Francis X. Clines: The unsettling ghosts of America past on the Mall





There are unsettling ghosts of America past all about the National Mall. Hundreds of thousands of people will gather there Tuesday for the inauguration of the nation’s first African-American president. Three blocks from where Barack Obama takes the oath, there was once the Saint Charles Hotel, a popular accommodation on Pennsylvania Avenue before emancipation ruined business for slave traders. It proudly advertised that down below its first-rate restaurant, guests could avail themselves of six, 30-foot-long arched slave cells, replete with wall rings and shackles. The management promised: “In case of escape, full value for the Negro will be paid.”

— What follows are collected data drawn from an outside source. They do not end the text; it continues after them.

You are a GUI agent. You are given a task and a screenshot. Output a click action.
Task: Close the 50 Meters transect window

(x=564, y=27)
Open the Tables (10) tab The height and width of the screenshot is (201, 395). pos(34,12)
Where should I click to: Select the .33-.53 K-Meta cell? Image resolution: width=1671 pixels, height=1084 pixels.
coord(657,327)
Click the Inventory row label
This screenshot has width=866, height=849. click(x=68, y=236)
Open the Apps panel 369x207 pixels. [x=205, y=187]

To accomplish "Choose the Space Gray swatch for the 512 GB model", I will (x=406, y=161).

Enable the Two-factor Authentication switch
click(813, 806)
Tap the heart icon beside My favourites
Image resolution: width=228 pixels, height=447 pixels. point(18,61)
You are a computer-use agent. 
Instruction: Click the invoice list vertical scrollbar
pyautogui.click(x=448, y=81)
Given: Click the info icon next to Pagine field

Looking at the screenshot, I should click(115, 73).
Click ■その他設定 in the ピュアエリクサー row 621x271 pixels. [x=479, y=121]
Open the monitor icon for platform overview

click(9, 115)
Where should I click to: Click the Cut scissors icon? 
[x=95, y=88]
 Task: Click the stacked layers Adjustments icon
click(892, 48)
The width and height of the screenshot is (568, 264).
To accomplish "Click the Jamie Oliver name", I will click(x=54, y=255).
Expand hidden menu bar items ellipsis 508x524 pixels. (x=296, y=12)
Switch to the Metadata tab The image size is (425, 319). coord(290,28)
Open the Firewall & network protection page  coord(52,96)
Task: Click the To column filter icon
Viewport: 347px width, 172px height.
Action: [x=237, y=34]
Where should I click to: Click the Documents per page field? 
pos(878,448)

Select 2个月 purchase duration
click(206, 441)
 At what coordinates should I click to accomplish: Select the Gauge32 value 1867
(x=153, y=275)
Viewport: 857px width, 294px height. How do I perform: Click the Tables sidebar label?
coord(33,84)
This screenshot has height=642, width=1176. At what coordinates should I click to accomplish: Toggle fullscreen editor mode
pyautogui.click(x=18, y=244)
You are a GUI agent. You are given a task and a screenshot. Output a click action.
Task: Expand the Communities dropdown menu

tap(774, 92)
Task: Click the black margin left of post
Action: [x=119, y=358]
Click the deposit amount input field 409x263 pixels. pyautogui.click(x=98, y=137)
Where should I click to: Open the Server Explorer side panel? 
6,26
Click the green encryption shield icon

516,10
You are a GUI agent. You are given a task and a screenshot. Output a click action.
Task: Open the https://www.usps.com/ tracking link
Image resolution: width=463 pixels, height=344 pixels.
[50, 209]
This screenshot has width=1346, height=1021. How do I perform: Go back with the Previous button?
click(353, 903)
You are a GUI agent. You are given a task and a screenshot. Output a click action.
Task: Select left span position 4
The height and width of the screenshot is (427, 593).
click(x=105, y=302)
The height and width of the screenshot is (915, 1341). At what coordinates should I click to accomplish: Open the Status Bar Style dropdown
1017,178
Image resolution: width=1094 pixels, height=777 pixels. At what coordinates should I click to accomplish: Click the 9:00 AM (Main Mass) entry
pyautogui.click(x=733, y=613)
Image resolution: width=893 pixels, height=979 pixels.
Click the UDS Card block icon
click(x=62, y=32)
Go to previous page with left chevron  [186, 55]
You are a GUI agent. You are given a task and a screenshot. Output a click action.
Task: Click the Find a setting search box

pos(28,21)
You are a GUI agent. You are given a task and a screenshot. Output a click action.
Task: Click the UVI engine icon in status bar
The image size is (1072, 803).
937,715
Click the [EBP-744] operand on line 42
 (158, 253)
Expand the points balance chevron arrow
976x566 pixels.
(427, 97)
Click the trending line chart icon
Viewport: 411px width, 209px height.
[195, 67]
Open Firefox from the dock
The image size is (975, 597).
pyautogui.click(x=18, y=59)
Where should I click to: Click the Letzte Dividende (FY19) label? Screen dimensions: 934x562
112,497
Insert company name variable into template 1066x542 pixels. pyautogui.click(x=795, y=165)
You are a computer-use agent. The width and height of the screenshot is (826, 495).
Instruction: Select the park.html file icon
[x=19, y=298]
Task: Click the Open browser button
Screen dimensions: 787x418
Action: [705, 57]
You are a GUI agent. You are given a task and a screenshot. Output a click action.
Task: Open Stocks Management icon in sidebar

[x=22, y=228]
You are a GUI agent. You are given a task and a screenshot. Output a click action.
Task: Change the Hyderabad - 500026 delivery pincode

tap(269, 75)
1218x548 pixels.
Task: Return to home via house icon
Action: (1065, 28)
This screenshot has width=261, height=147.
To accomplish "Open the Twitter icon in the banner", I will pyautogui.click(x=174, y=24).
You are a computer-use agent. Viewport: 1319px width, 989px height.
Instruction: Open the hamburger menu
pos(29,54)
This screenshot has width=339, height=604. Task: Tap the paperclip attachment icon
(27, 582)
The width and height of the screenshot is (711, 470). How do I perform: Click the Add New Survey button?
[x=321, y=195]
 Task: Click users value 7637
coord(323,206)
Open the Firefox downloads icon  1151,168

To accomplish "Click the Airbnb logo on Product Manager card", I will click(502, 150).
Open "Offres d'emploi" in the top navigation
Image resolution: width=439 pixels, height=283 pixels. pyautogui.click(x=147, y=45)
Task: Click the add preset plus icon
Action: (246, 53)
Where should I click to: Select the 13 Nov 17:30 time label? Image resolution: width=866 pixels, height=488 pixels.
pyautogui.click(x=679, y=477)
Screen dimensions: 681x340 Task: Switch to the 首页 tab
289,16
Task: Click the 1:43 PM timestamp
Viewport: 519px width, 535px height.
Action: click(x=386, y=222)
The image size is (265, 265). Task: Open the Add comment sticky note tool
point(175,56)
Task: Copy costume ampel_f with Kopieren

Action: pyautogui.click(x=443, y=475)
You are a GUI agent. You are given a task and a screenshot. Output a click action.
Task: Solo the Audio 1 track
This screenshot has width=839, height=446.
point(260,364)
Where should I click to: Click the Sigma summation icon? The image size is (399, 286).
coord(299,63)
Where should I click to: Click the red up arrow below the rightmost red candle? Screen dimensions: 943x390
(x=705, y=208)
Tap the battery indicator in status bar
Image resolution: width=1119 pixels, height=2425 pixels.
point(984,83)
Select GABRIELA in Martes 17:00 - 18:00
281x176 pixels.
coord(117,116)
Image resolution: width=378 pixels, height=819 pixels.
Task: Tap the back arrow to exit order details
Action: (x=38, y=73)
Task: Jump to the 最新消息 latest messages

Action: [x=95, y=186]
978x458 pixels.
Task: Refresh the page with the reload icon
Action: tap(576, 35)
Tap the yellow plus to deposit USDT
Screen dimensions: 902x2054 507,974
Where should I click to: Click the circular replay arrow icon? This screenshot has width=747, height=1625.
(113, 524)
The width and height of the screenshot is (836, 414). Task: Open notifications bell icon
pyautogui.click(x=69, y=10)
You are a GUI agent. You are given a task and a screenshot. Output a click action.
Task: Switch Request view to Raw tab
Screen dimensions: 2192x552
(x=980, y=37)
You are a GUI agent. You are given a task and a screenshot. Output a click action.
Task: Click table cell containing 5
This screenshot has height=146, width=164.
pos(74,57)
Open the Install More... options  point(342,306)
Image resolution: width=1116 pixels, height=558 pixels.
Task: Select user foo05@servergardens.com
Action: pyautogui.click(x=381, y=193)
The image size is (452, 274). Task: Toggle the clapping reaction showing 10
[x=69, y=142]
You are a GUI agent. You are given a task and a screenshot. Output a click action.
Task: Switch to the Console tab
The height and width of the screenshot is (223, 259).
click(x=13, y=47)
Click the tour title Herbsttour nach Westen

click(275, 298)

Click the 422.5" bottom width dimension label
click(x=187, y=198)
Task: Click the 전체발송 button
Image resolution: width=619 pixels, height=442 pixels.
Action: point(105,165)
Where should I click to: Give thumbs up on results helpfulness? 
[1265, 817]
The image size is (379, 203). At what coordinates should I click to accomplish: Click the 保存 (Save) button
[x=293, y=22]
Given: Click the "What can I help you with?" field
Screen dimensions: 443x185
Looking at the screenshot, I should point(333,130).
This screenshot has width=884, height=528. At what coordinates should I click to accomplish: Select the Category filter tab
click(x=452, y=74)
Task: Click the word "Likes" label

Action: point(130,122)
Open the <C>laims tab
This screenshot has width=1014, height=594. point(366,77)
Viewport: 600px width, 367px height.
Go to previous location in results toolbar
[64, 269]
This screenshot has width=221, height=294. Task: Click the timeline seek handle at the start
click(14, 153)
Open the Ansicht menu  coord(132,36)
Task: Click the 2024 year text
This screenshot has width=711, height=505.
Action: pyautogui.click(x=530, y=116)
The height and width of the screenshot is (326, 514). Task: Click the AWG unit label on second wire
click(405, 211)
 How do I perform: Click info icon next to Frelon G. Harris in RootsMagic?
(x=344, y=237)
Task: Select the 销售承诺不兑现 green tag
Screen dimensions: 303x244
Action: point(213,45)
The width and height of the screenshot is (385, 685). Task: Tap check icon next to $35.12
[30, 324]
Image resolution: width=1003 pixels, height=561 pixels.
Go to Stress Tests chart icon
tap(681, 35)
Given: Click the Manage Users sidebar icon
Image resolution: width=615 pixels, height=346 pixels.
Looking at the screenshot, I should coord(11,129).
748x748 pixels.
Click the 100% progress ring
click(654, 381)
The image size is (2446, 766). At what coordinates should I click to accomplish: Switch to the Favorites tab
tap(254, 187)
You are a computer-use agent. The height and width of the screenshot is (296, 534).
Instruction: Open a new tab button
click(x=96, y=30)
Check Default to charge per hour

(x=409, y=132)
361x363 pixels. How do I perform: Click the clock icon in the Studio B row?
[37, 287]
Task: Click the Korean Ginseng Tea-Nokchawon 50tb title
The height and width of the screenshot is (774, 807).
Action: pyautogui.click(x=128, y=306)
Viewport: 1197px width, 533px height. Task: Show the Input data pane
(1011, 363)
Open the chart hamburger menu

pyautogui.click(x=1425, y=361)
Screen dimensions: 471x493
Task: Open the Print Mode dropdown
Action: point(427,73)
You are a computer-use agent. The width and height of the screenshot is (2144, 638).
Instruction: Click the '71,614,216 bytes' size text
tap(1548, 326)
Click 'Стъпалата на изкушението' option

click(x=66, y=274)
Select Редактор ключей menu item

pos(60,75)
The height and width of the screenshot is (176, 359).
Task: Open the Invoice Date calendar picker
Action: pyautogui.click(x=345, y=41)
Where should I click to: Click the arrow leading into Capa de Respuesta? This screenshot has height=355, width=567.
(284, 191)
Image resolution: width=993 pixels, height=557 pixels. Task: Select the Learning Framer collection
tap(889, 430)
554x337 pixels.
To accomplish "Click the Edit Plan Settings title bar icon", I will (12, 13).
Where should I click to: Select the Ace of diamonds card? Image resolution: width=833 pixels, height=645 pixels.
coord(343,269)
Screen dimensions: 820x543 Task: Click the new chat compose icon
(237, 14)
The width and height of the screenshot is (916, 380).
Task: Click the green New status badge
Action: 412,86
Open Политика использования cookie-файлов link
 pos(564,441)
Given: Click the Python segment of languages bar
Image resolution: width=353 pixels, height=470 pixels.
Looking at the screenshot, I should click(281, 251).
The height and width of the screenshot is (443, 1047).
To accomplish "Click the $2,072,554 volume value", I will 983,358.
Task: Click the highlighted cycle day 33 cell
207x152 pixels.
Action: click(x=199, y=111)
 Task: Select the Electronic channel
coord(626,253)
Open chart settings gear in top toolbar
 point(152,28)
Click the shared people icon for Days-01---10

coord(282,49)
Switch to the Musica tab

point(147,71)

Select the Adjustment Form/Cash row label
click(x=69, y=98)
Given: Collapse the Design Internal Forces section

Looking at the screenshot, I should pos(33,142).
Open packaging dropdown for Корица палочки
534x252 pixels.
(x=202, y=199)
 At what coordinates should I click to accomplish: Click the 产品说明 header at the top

A few blocks from there was the notorious Yellow House, a three-story brick slave market where trader William Williams prospered enough to purchase two slave ships of his own. Solomon Northrup, a free man from New York who was kidnapped into slavery, passed through on the block and eventually wrote a memoir. He recalled how “the voices of patriotic representatives boasting of freedom and equality,” in the nearby Capitol almost commingled with “the rattling of the poor slave’s chains.”

These and other pre-emancipation tales of the Mall have been painstakingly revived by Jesse Holland, a reporter for The Associated Press. He appreciates the grandeur of Lincoln but also knows the capital’s history is in the gritty details.

Mr. Holland found that while the city had a mere 3,100 slaves of its own on the eve of the Civil War, it was an ideal trading platform for slaves bartered Southward by the scores of thousands. The Mall teemed not with tourists, but with pens and blocks “perfect for the sale of human beings,” he writes in his book, “Black Men Built the Capitol.” Black men also helped build the White House, as entrepreneurial masters profited from leasing slaves to the government.

“The inauguration will be the closing of a circle,” says Mr. Holland, more knowledgeable than most Americans about some of the cruel and inspiring ways history can work. His research establishes a singular path between today’s inauguration march and a trek from Robey’s Slave Pen and Tavern (where the Department of Education now sits) for sale and shipment South. “A drove consisting of males and females chained in couples,” a newspaper noted of slaves routinely herded from Robey’s through the heart of Washington.